Restate word for word the lines in the listing below, starting at the line containing "WHISKEY (207, 2434)" and ending at the line containing "27 (156, 193)", both included; leave out the rest.

++++

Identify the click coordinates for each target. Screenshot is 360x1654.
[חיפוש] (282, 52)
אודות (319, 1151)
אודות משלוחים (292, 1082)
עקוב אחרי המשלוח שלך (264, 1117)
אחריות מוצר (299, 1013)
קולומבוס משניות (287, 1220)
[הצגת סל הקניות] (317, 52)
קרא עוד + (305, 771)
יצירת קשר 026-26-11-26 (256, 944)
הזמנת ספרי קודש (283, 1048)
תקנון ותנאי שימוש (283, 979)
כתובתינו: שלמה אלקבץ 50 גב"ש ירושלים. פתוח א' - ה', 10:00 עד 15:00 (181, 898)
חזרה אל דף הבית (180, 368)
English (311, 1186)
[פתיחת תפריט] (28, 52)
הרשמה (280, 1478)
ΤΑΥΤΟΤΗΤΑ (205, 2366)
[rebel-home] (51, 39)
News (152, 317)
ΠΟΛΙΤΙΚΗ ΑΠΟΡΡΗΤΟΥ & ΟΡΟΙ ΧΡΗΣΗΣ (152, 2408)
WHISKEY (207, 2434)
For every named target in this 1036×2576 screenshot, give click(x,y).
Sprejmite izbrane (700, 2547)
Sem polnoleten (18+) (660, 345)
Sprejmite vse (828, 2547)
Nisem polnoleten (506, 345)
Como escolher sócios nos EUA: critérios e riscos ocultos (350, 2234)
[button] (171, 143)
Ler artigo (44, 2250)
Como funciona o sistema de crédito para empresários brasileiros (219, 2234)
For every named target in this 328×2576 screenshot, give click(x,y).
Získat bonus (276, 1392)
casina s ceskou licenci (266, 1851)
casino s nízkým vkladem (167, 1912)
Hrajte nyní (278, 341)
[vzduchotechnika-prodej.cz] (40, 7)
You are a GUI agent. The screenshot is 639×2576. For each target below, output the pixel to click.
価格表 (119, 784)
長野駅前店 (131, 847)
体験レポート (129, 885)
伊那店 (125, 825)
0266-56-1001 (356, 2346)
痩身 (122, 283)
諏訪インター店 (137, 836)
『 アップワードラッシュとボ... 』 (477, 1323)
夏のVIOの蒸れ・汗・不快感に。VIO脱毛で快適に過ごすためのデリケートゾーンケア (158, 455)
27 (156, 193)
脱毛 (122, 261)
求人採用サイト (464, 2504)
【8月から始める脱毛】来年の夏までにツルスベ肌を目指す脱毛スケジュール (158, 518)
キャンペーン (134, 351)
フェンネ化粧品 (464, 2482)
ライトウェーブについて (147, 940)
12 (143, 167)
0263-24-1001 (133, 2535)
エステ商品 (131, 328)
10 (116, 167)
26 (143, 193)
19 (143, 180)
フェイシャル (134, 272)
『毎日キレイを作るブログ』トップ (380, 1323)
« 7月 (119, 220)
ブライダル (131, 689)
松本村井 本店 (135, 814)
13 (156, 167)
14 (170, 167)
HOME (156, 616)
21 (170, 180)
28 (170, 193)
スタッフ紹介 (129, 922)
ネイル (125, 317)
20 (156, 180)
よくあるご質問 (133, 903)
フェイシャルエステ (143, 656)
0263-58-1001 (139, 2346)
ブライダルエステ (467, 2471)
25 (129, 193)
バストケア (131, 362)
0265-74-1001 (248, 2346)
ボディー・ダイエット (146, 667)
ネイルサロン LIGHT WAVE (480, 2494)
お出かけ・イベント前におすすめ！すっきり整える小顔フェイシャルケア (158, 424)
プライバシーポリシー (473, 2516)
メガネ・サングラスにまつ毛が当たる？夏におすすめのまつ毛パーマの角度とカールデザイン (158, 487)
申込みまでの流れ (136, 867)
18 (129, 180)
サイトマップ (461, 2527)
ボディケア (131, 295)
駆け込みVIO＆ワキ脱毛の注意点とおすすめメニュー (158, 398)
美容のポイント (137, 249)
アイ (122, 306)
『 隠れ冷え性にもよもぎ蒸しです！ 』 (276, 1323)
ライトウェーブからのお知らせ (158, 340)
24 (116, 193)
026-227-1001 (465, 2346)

++++

• **REPLY TO THE EXERCISE**
WHISKEY (207, 2434)
For every named target in this 1036×2576 screenshot, give click(x,y).
Sprejmite izbrane (700, 2547)
Sem polnoleten (18+) (660, 345)
Sprejmite vse (828, 2547)
Nisem polnoleten (506, 345)
Como escolher sócios nos EUA: critérios e riscos ocultos (350, 2234)
[button] (171, 143)
Ler artigo (44, 2250)
Como funciona o sistema de crédito para empresários brasileiros (219, 2234)
For every named target in this 328×2576 screenshot, give click(x,y).
Získat bonus (276, 1392)
casina s ceskou licenci (266, 1851)
casino s nízkým vkladem (167, 1912)
Hrajte nyní (278, 341)
[vzduchotechnika-prodej.cz] (40, 7)
You are a GUI agent. The screenshot is 639×2576. For each target below, output the pixel to click.
価格表 (119, 784)
長野駅前店 (131, 847)
体験レポート (129, 885)
伊那店 (125, 825)
0266-56-1001 (356, 2346)
痩身 (122, 283)
諏訪インター店 (137, 836)
『 アップワードラッシュとボ... 』 (477, 1323)
夏のVIOの蒸れ・汗・不快感に。VIO脱毛で快適に過ごすためのデリケートゾーンケア (158, 455)
27 (156, 193)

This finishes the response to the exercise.